Ketika itu, M. Anwar Sanpawiro menceritakan tentang kolonisasi di Lampung dari Jawa kepada K.H. Gholib. Namun, perpindahan orang ini tidak diikuti dengan misi keislaman sehingga ajaran Islam tidak terlihat dalam kolonisasi tersebut.
Cerita M. Anwar Sanpawiro ini menarik perhatiannya. Setelah bermusyawarah dengan istrinya, Sa'yah, K.H Gholib menemui M. Anwar Sanpawiro untuk ikut ke Lampung. Keesokan harinya, mereka berangkat ke Lampung dari Singapura menumpang kapal laut.

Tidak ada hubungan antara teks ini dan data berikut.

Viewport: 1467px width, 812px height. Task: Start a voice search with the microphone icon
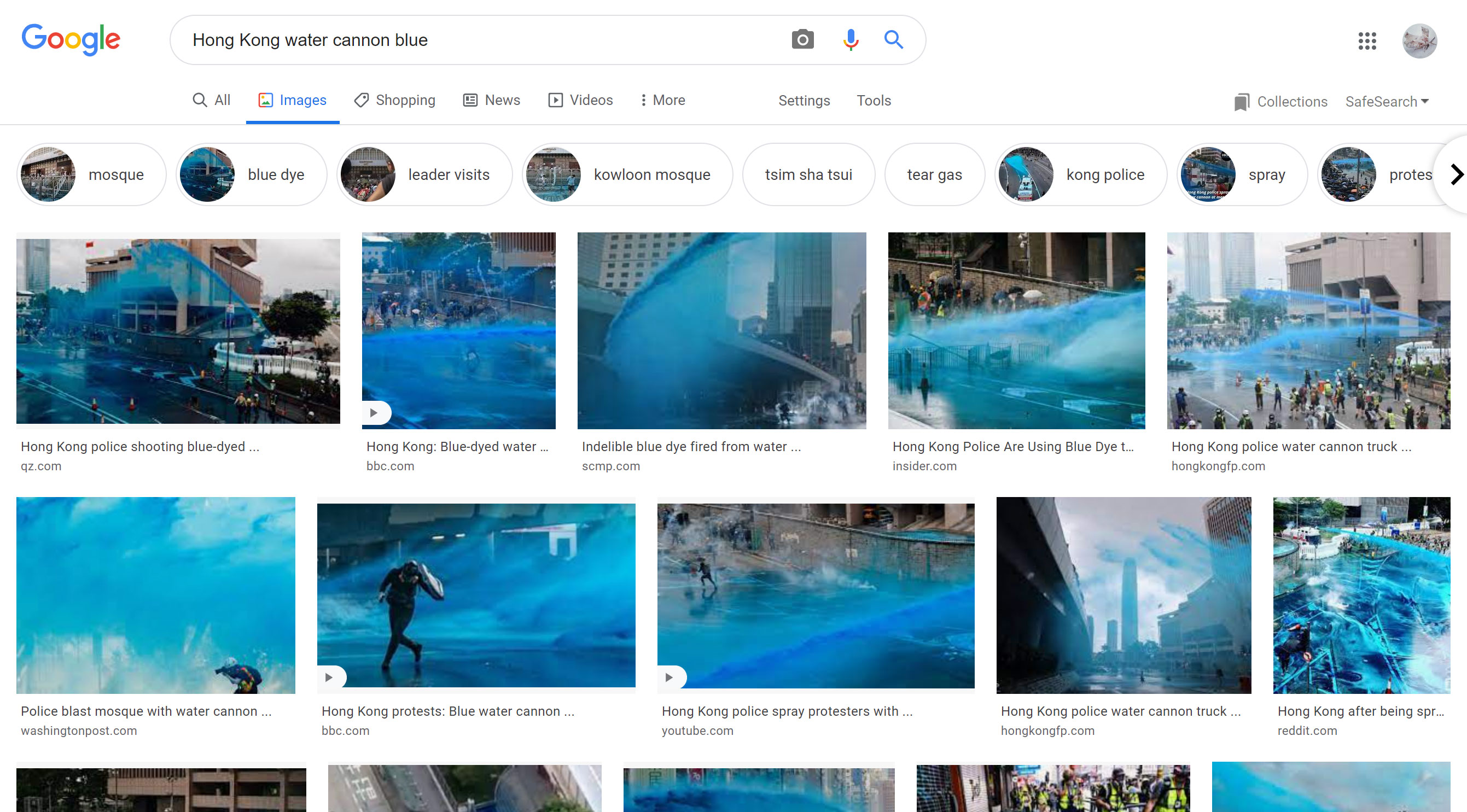coord(849,40)
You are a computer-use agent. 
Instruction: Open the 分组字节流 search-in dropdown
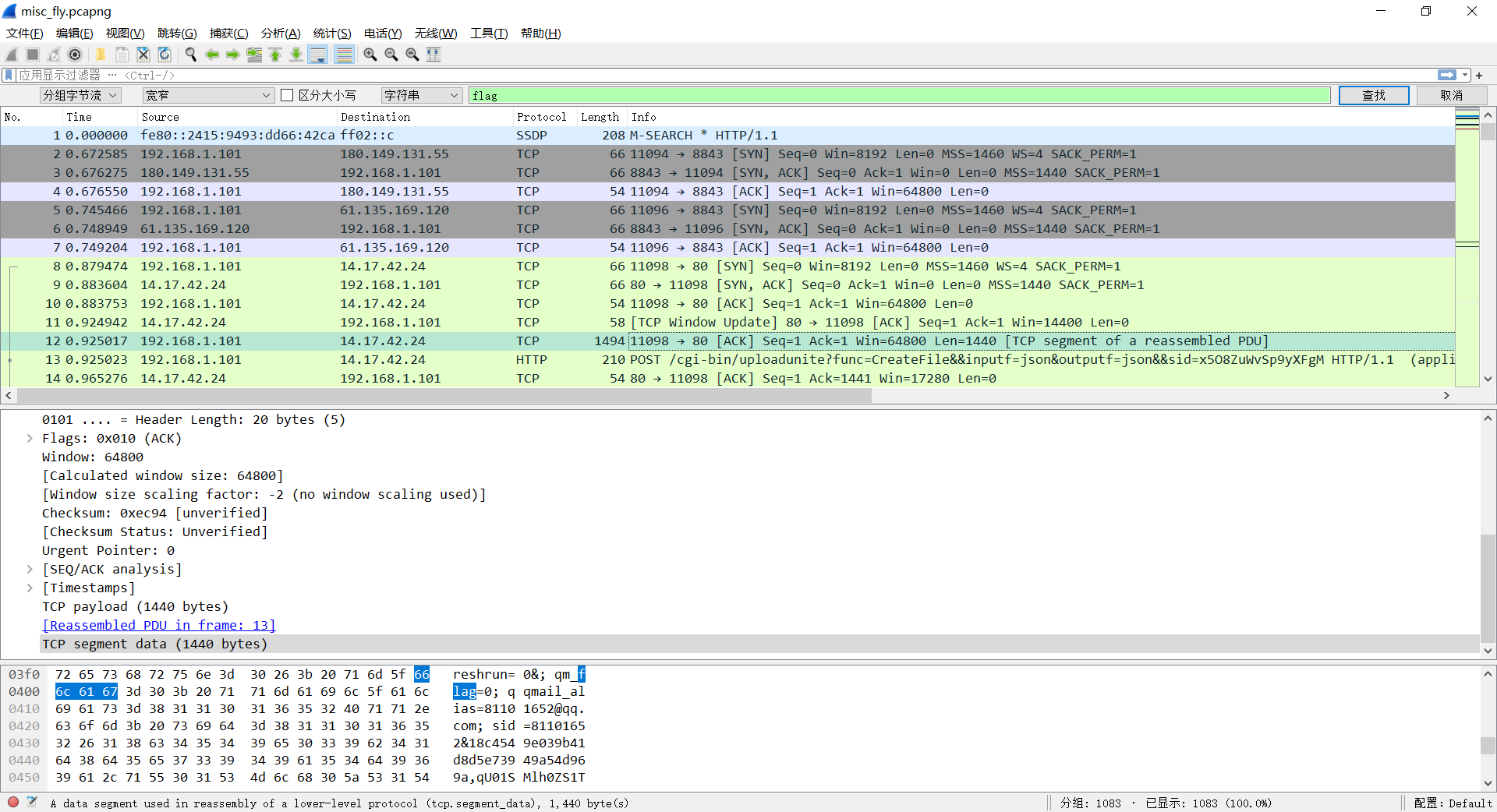coord(80,95)
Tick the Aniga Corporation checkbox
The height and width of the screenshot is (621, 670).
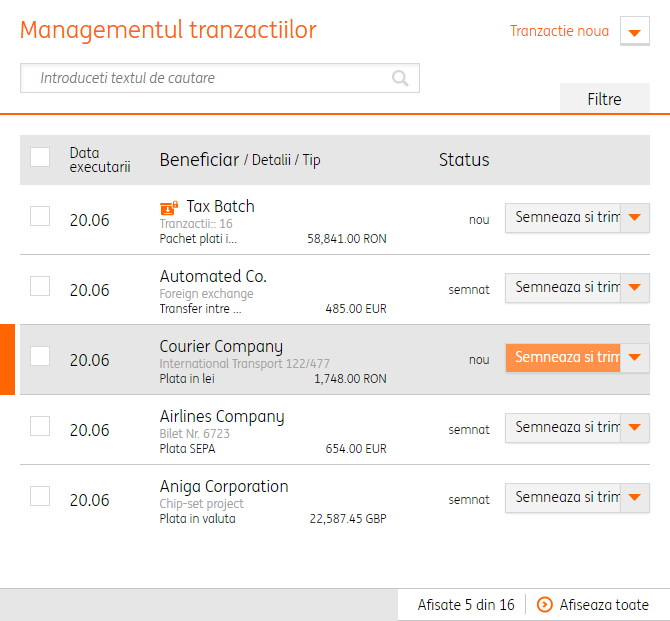40,496
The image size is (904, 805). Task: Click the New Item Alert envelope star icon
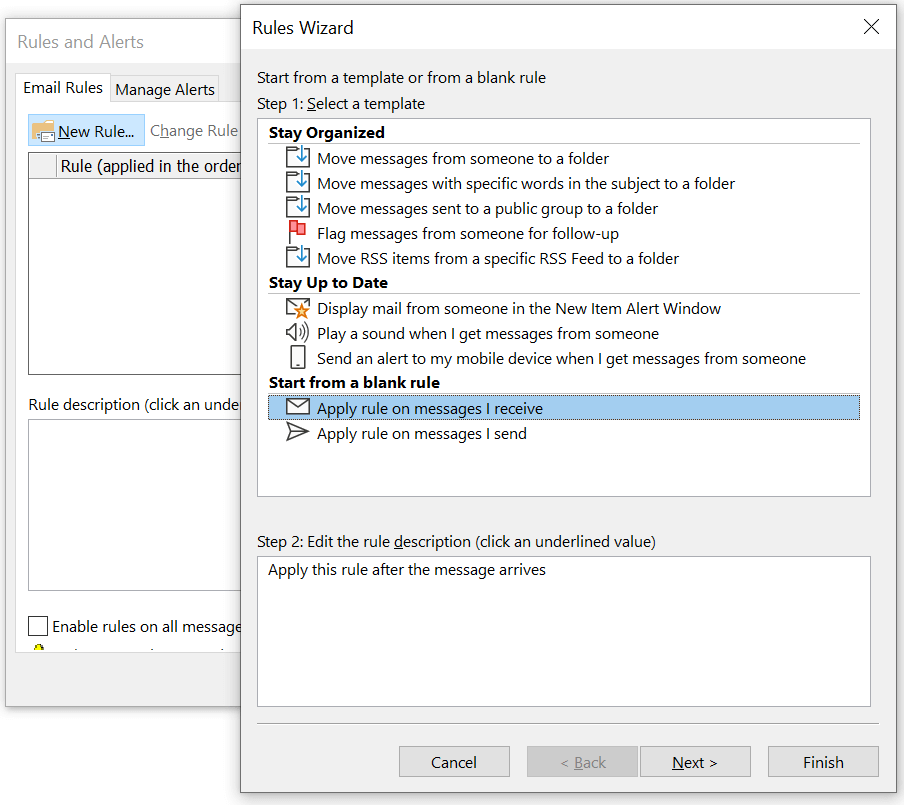coord(298,308)
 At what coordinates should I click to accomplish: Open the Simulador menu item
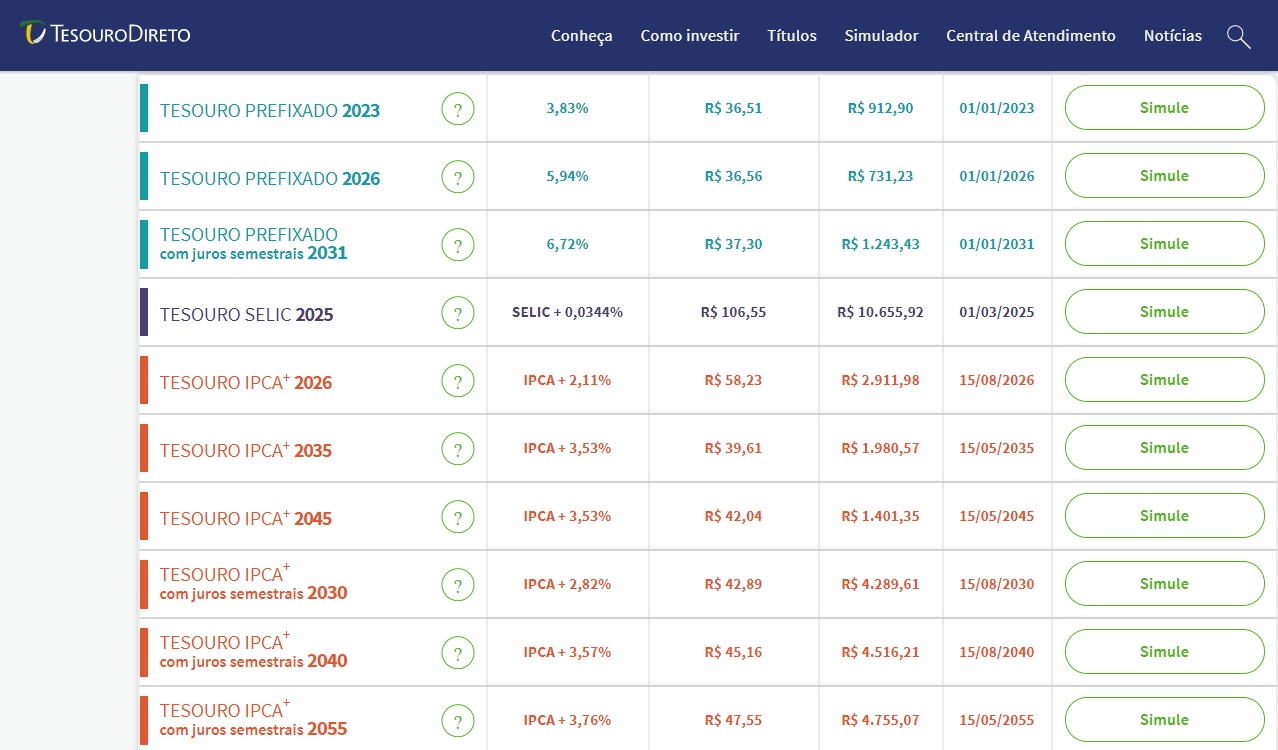click(x=881, y=36)
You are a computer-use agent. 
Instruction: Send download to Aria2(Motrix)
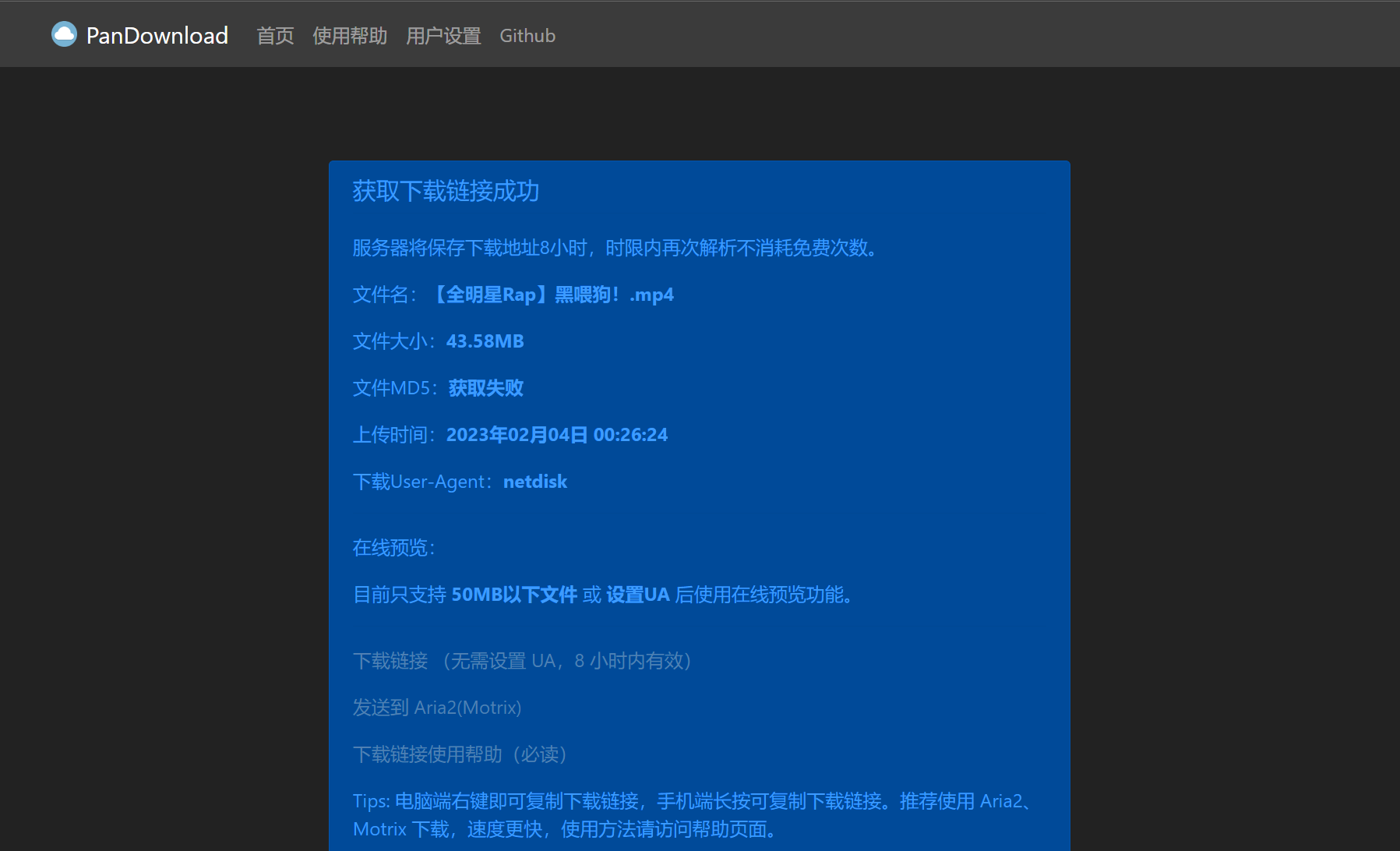(438, 708)
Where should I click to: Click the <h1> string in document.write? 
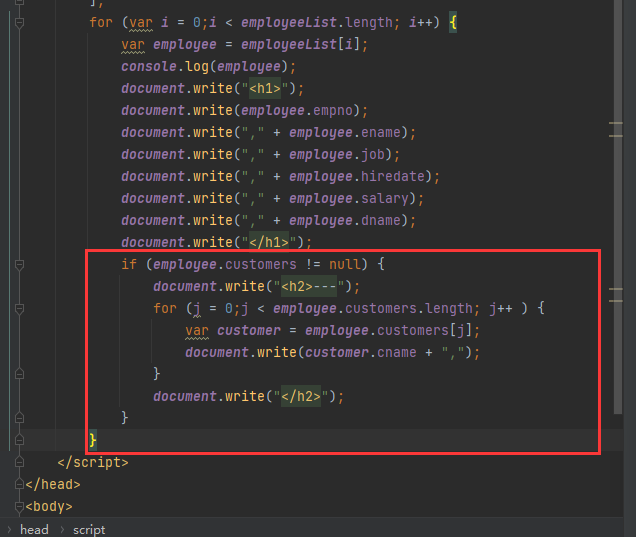pyautogui.click(x=269, y=89)
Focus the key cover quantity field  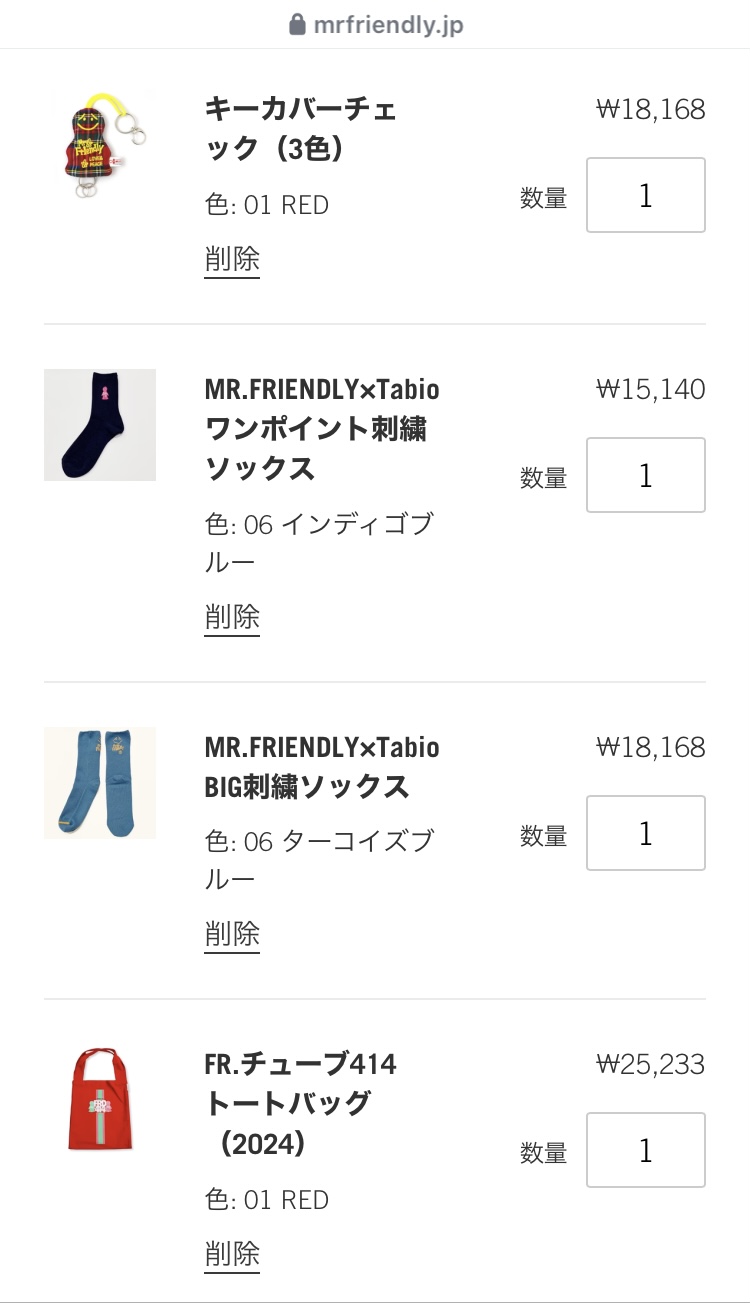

Setibanya di Lampung, K.H. Gholib tinggal sementara di rumah M. Anwar Sanpawiro di Pagelaran. Setelah mempelajari situasi Pagelaran dan Pringsewu, dia lalu membeli sebidang tanah di Desa Fajaresuk. Di atas tanah inilah dibangun rumah tinggal dan masjid.
Tak lama K.H. Gholib tinggal di Fajaresuk. Setelah masjidnya selesai dibangun, dia pindah ke Bambuseribu (kini Pringsewu). Masjid ia serahkan pada masyarakat di Fajaresuk. Di Bambuseribu, dia membeli sebidang tanah di sebelah utara, sekitar 750 meter dari pasar Pringsewu sekarang. Di atas tanah ini, dia membuat sebuah gubuk, berlantai tanah, berdinding geribik, dan beratap alang-alang.
Berdiamlah K.H. Gholib bersama istri di rumah darurat ini beberapa lama. Setelah itu, ia mendirikan masjid berlantai semen, berdinding papan, dan beratap genting. Meskipun tidak besar, masjid ini bisa menampung jemaah di sekitar tempat tinggalnya.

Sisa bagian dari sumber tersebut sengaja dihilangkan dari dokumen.